Although we can appreciate data sets taken from ice cores and tree rings, I doubt we will ever be able to accurately model what the climate was like hundreds or thousands of years ago because such data sets represent only a limited slice of the whole picture. It appears hard enough for us to determine if tomorrow will bring cloud, drizzle or heavy rain to any given area smaller than say Wales.
I've read studies that purport to show humans altered the climate / atmosphere when we began adopting an agricultural, more settled, life-style in the neolithic period. And we know about the potential material just one large volcanic eruption can put into the atmosphere. So it shouldn't come as a surprise that our more recent, industrial, emissions have played some part in effecting that same immense chaotic system.
I am more concerned about the health of the worlds oceans, which, of course, play a major part in driving the atmospheric machinery. But not so much the effect they have in that system, more the effect that increased acidity therein will have on our food chain! The oceans continue to absorb vast amounts of pollutants (man-made or other), which we blissfully ignore at our peril. We could probably adapt sufficiently to survive another ice-age or, alternatively, the desertification of most of Europe, but if the oceans become lifeless foul-stenching mega-sewers, we would find that adaptation, and hence our survival, far, far harder to achieve.
Come what may, something will have to give when / if things get tougher down here on the surface, it will inevitably have it's largest effect on the weakest and those least able to adapt. I am a great adherent of a self-managed human population, by which I mean individuals taking the responsibility to keep the human population at sustainable levels, because in the greater scheme of things, it brings benefits to the whole population - that's us, all of us, together.
I suggest that through our ingenuity, technology and by taking responsibility for both population and waste / recycling etc we could do a whole lot more to not only mitigate our industrial emissions, but put ourselves in a better position to react, adapt, change and possibly survive whatever might be heading our way in terms of climate change or oceanic catastrophe.

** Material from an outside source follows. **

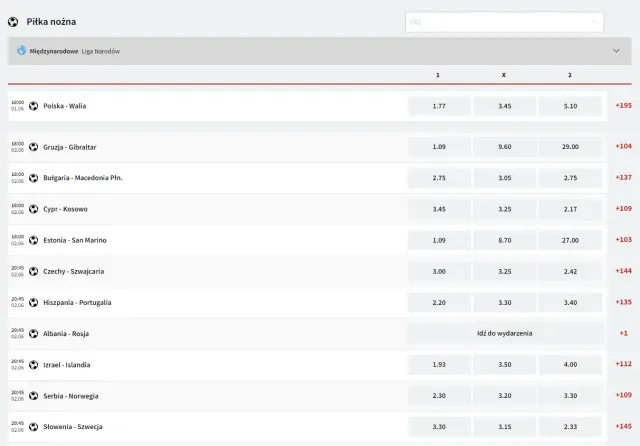This screenshot has width=640, height=446.
Task: Pick away odds 2.17 for Kosowo
Action: pyautogui.click(x=570, y=209)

Currently, however, this would prove to be a difficult fit with our self-imposed model of global finance, consumerism and the severe dichotomy twixt the "must haves" and the "need to have" parts of our developed and under developed world population. What drives the present global financial system must have these two poles in order for the "current" of money to flow around the system and generate the energy of financial gain.
It has always amazed me just how humans managed to survive periods of glaciation in the past - tiny hand fulls of mesolithic peeps trekking thousands of miles to pastures new, or clinging on to life at the edges - truly awesome given their rudimentary technology. One can only imagine that their understanding of and sense of the natural world around them was far more finely tuned than is ours now - despite our wonderous technology. Of course these people also traded artifacts and goods and knowledge, but probably largely for reasons of sheer survival, rather than pure individual greed. (that quite possibly started a bit later).
- just saying.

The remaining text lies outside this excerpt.